Estos son principios presentes en toda la obra audiovisual, en cada parte del filme. Nanette revela su talento, con un amplio abanico de propuestas cuyas telas dibujan también los vastos andamiajes de la artesanía cubana, que tomó de la cultura española, de la europea. Y como resulta obvio, en este período narrado se incorporan los vestuarios de los “buenos amigos”. La creadora suma este otro andamiaje a nuestra geografía cultural, a nuestra memoria histórica.

La composición estructural de la obra, los amplios abanicos de las puestas en escenas, el trabajo estético que entronca con la fotografía y el diseño escenográfico a tono con la época, ganan jerarquía con la labor de peluquería o maquillaje, y son parte de medulares toques de dirección de arte.

Hay que mirar entonces a Cuba libre con vuelo de pájaro. Jorge Luis Sánchez, quién felizmente peca de rigor, nos ha construido una personalísima obra de nuestro pasado en clave de presente. En todo su diseño rebotan los símbolos, los significantes históricos y cinematográficos, vitales para la legitimación del texto audiovisual. Cada parte del filme se va revelando con diálogos de llana escritura, con tomas de luces y sombras, justificadas por los trazos argumentales que le sustentan, que le distinguen.

La narrativa de este texto parte de estudiados hechos históricos que su autor reescribe bajo el precepto de apropiarse de muchas fuentes, todas ellas contrastadas. No se trata de un filme que pretenda reproducir con exactitud el período acuñado. El realizador las recompone con mirada discursiva, con entonación cinematográfica. Dibuja su sello anclado a los trazos de la novela histórica, significada como verdad y esculpida como ficción.
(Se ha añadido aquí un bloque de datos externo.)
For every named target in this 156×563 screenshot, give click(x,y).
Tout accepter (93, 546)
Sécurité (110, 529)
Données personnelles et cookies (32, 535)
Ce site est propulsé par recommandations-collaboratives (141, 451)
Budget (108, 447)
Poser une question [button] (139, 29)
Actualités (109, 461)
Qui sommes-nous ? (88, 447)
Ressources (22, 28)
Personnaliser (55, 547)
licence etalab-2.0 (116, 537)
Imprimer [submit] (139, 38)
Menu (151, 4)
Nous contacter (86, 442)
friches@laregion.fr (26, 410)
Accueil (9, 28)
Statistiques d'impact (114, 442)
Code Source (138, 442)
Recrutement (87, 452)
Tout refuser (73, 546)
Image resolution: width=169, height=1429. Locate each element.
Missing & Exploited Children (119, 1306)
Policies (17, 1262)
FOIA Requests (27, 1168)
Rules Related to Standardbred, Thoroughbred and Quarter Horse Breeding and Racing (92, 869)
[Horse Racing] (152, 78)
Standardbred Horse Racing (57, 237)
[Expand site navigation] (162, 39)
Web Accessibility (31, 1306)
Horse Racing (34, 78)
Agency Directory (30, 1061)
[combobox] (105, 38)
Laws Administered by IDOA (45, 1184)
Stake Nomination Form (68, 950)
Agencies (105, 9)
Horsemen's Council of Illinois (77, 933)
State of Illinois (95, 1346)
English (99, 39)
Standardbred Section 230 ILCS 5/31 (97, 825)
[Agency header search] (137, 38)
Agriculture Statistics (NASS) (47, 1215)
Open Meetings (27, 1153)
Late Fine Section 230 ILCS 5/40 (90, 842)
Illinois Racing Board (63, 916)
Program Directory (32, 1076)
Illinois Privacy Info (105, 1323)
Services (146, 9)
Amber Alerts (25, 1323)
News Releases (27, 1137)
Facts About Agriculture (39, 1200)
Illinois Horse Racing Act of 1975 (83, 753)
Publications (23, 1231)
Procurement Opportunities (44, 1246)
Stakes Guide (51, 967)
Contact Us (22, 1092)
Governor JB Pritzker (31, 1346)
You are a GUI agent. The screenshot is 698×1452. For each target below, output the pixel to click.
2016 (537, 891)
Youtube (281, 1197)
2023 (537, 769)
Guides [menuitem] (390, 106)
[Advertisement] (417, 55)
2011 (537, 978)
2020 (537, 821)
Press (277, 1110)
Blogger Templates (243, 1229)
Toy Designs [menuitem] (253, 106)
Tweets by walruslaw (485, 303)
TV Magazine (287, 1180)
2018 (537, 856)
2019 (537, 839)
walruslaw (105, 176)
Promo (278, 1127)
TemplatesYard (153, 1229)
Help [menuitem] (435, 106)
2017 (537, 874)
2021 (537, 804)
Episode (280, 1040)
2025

Cuba libre es una obra simbólica, de sopesadas parábolas. Un texto cinematográfico cuyas escenas son también unidades de sentidos propios, escritas para la lectura de nuestro presente histórico.

Ante esta afirmación amerita subrayar una escena que evoluciona en un interior donde están presentes altos oficiales del ejército norteamericano. Singular acto de austeridad escénica y fotográfica, cuya mayor fortaleza está en los parlamentos, en lo que salta a la luz desde la voz y los tonos de un oficial de mayor rango, de clara jerarquía militar, entre los muchos allí presentes.

El director Jorge Luis Sánchez construye ideas anticipatorias, premonitorias tal vez. A fin de cuentas estoy de acuerdo con él cuando afirma que las contiendas que embestirá el gobierno de EE.UU. contra el pueblo cubano, será de símbolos, y yo agrego, de sutilezas no reveladas.

Si hablamos de símbolos, baste recordar la reciente ceremonia de reapertura de la Embajada de EE.UU. en nuestro país. Un acto cargado de signos, de calculada dramaturgia, de atrezos colocados como estelas cinematográficas o teatrales. Toda una puesta en escena pensada para el ejercicio de la política.